## TO DO
Return the line containing "Given: Click the" together with every later line up to the end of the records, exactly and with no pictures; return nothing else.

## SOURCE MATERIAL
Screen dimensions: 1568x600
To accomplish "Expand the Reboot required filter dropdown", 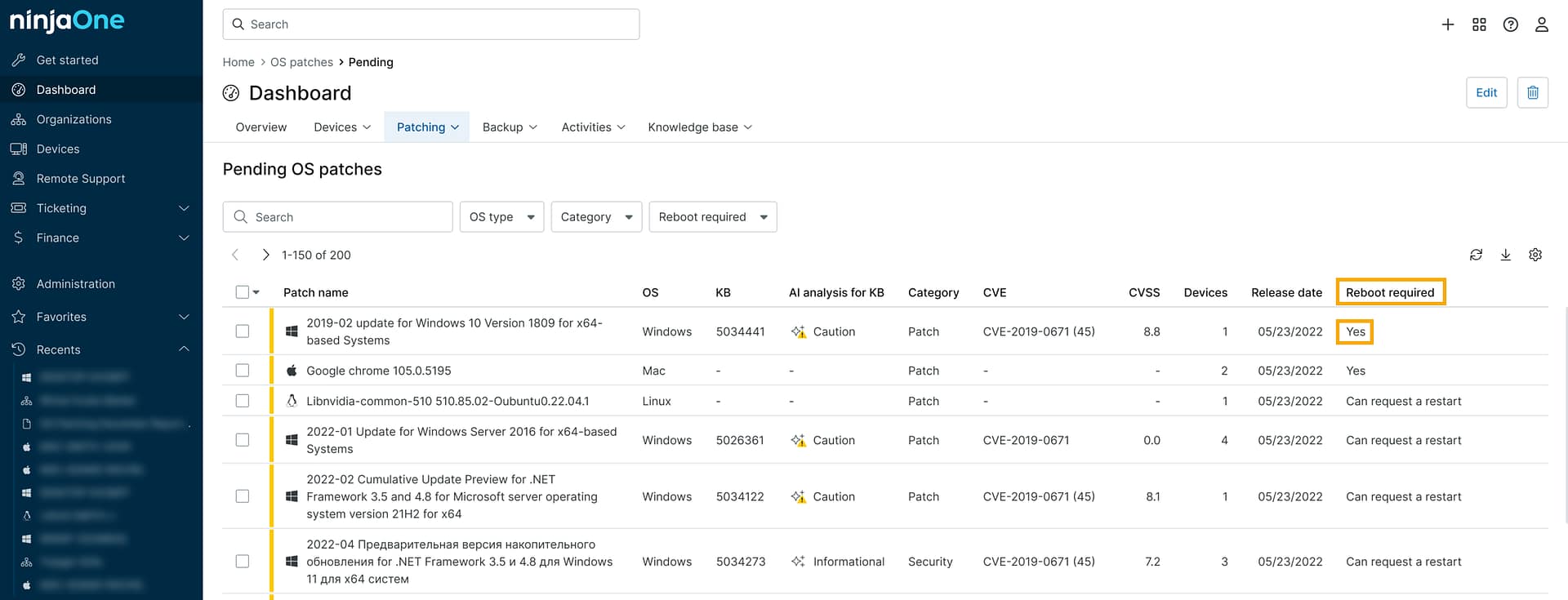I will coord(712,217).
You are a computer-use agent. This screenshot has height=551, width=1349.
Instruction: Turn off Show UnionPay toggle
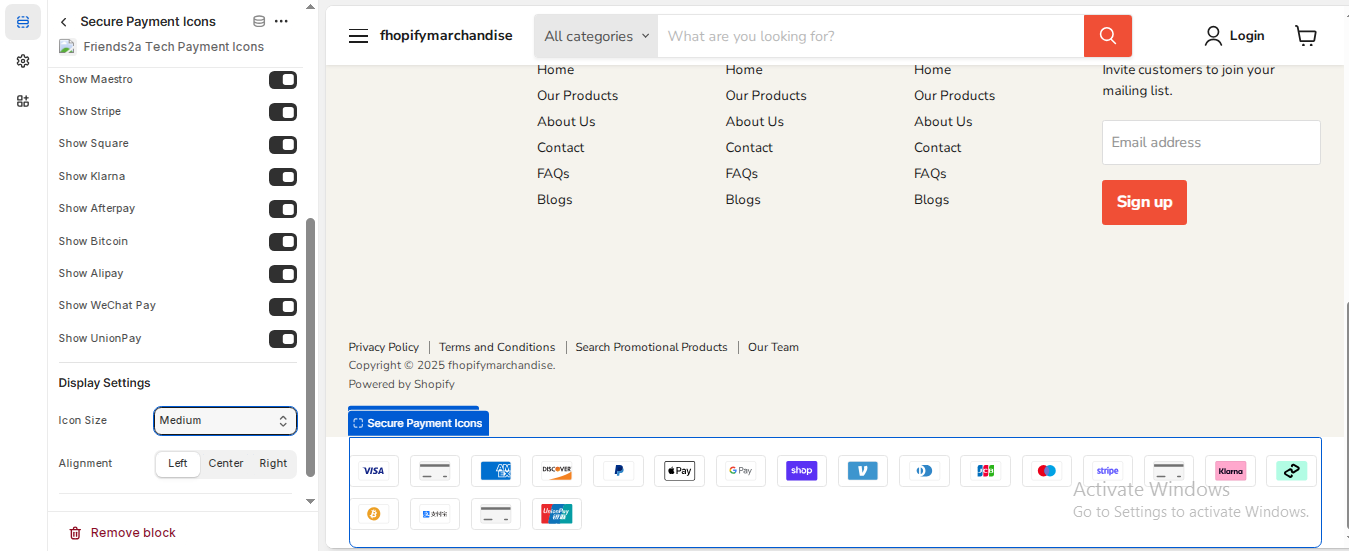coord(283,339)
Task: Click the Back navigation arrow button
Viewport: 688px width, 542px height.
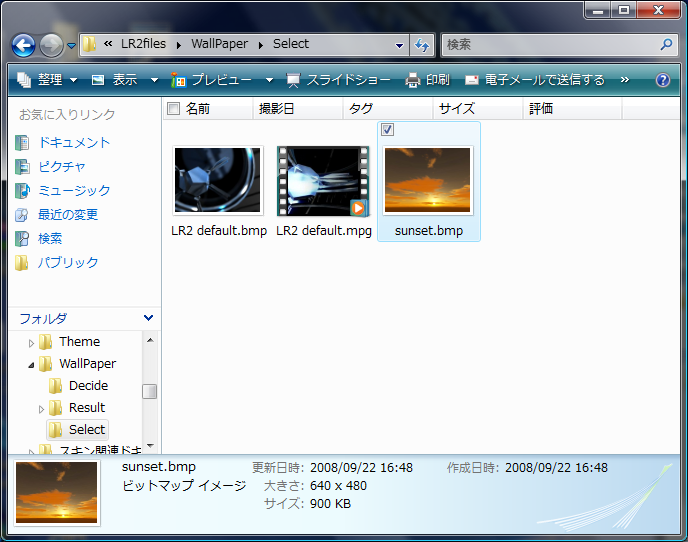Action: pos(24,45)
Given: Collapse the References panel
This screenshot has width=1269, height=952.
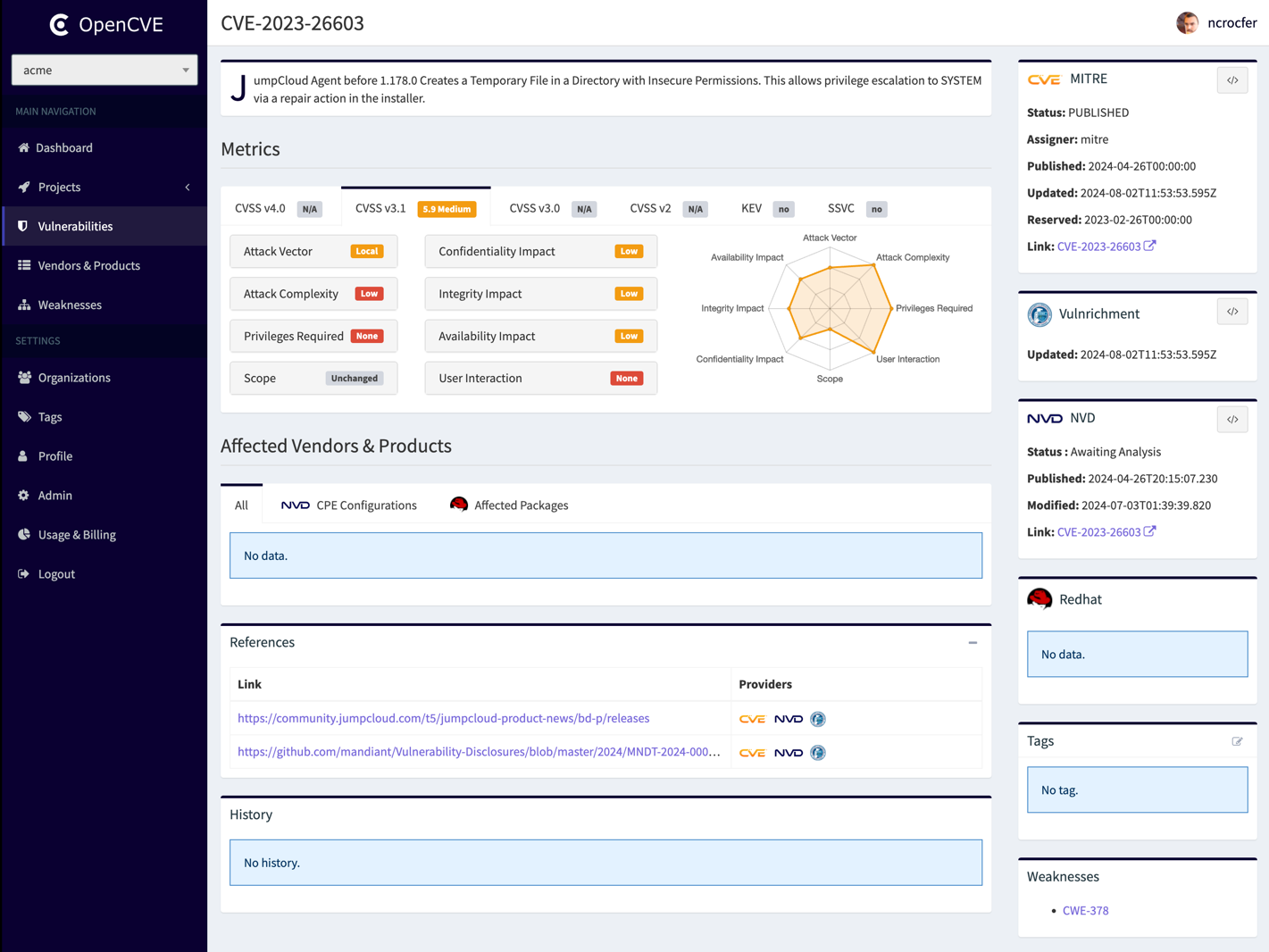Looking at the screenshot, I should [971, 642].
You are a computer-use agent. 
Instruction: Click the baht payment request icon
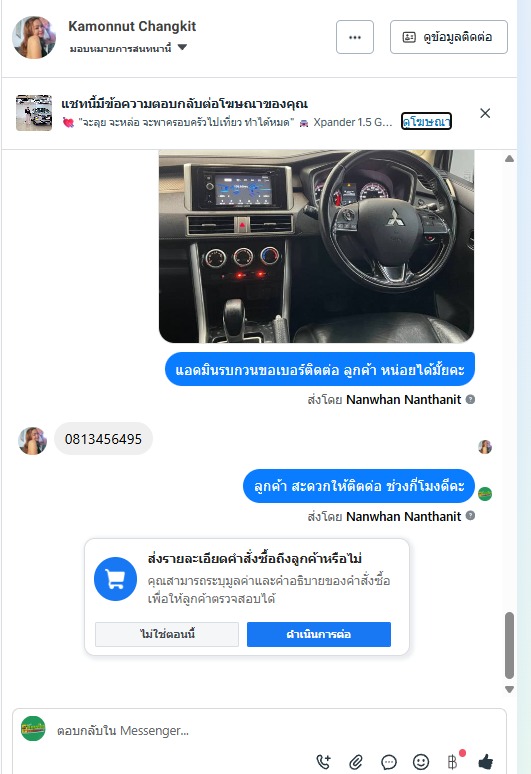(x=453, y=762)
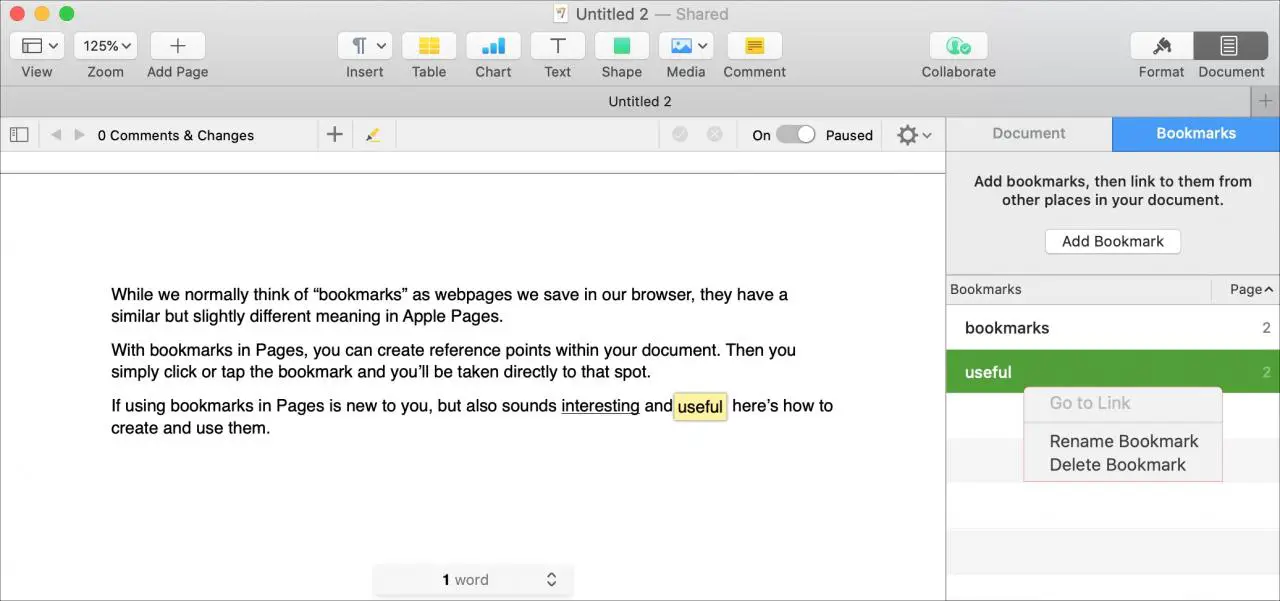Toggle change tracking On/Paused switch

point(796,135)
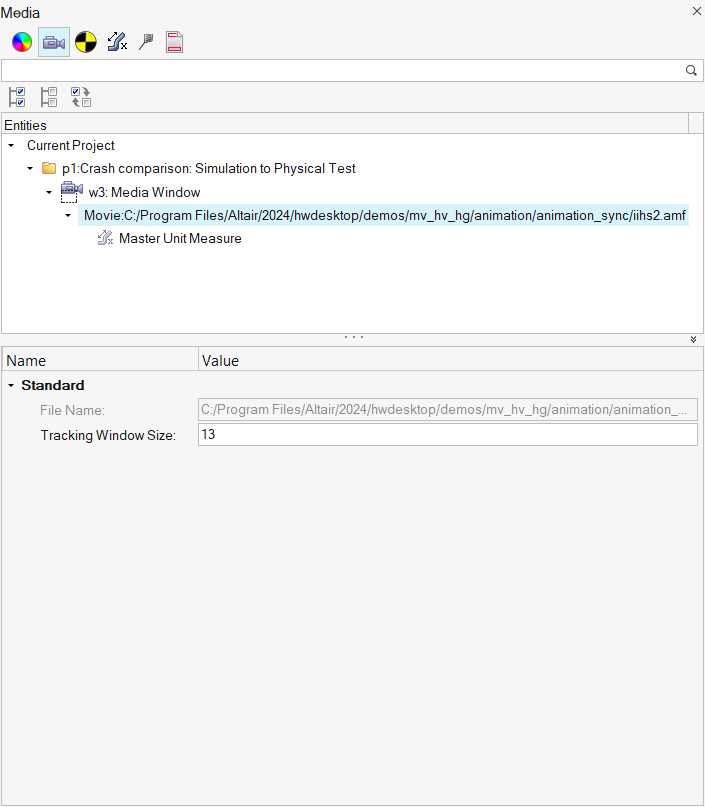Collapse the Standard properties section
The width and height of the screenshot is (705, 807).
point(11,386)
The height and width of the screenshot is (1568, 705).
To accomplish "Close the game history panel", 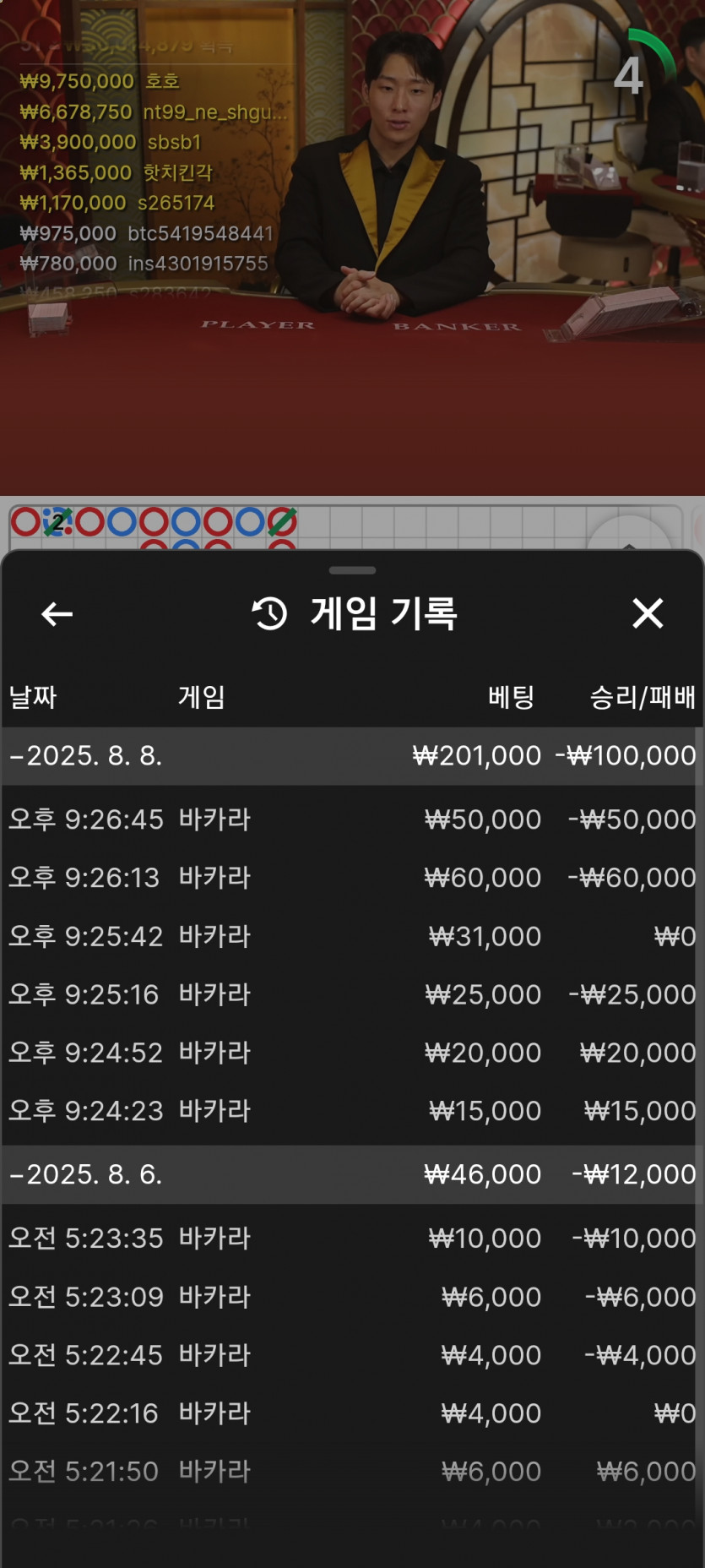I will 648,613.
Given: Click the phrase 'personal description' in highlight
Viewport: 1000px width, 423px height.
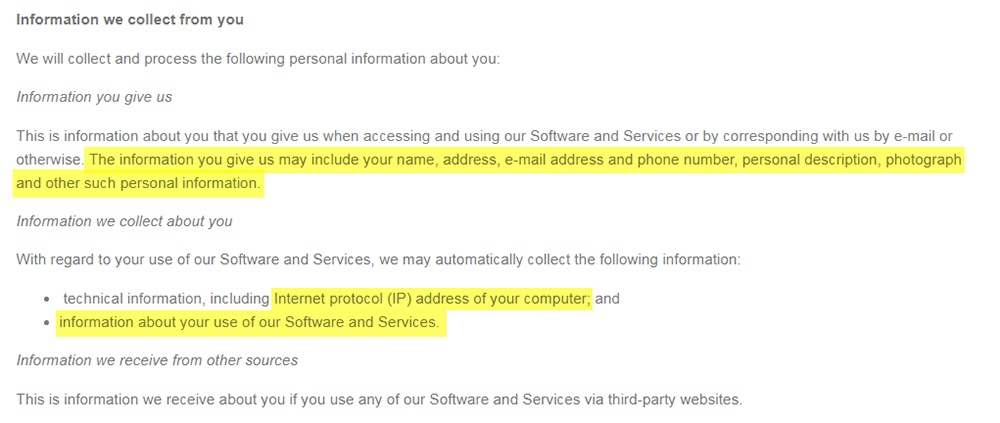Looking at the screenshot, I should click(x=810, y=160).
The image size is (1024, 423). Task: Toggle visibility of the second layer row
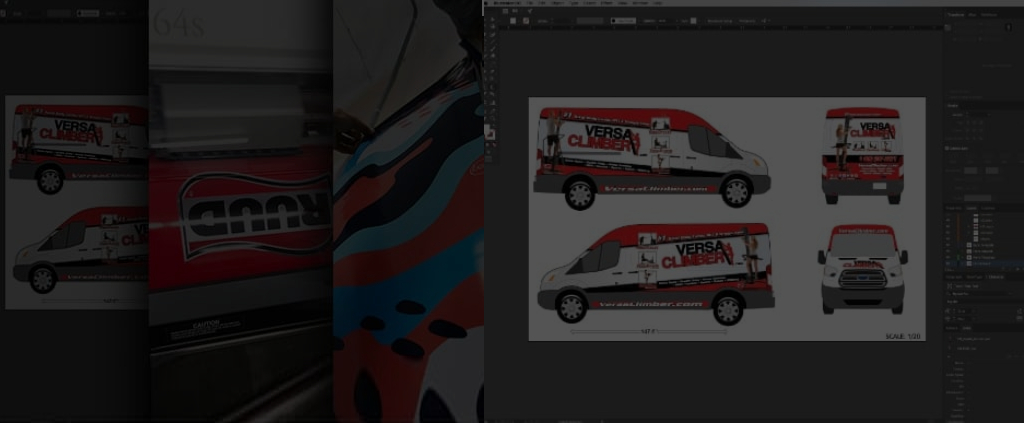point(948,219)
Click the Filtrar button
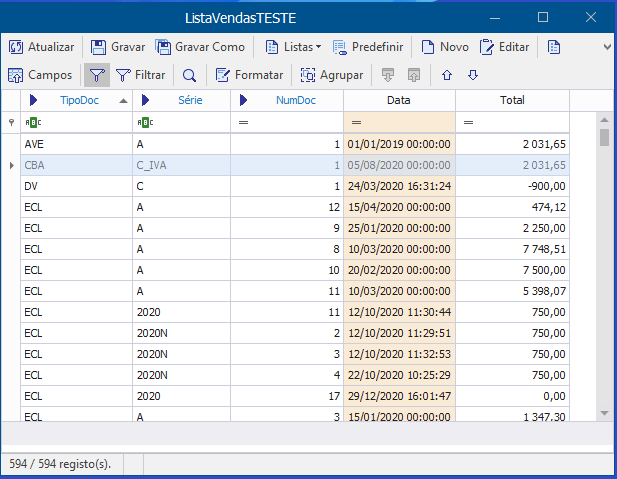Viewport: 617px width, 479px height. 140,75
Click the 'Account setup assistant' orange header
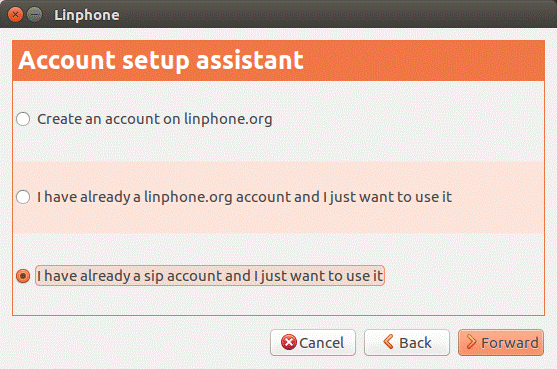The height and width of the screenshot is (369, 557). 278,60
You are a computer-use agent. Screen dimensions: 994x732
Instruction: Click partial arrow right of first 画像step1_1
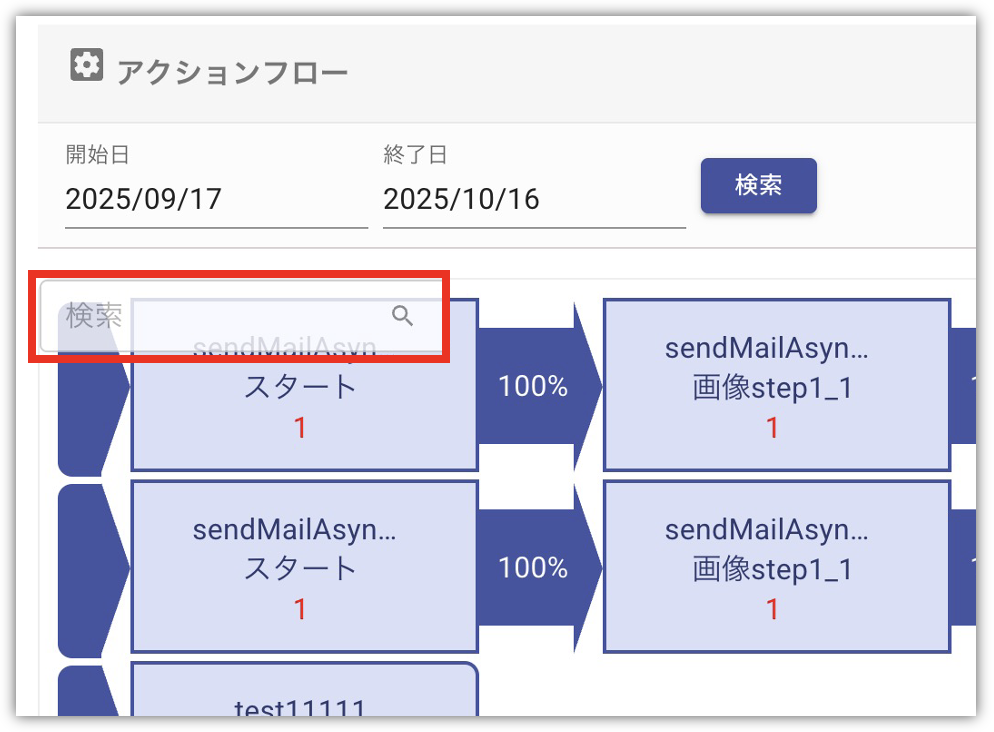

## SOLUTION BELOW
Given: Click the phrase 'personal description' in highlight
Viewport: 1000px width, 423px height.
Looking at the screenshot, I should click(x=810, y=160).
The image size is (1024, 423). Task: Toggle visibility of the second layer row
point(948,219)
Click the Filtrar button
Viewport: 617px width, 479px height. 140,75
Click the 'Account setup assistant' orange header
The height and width of the screenshot is (369, 557). 278,60
You are a computer-use agent. Screen dimensions: 994x732
Instruction: Click partial arrow right of first 画像step1_1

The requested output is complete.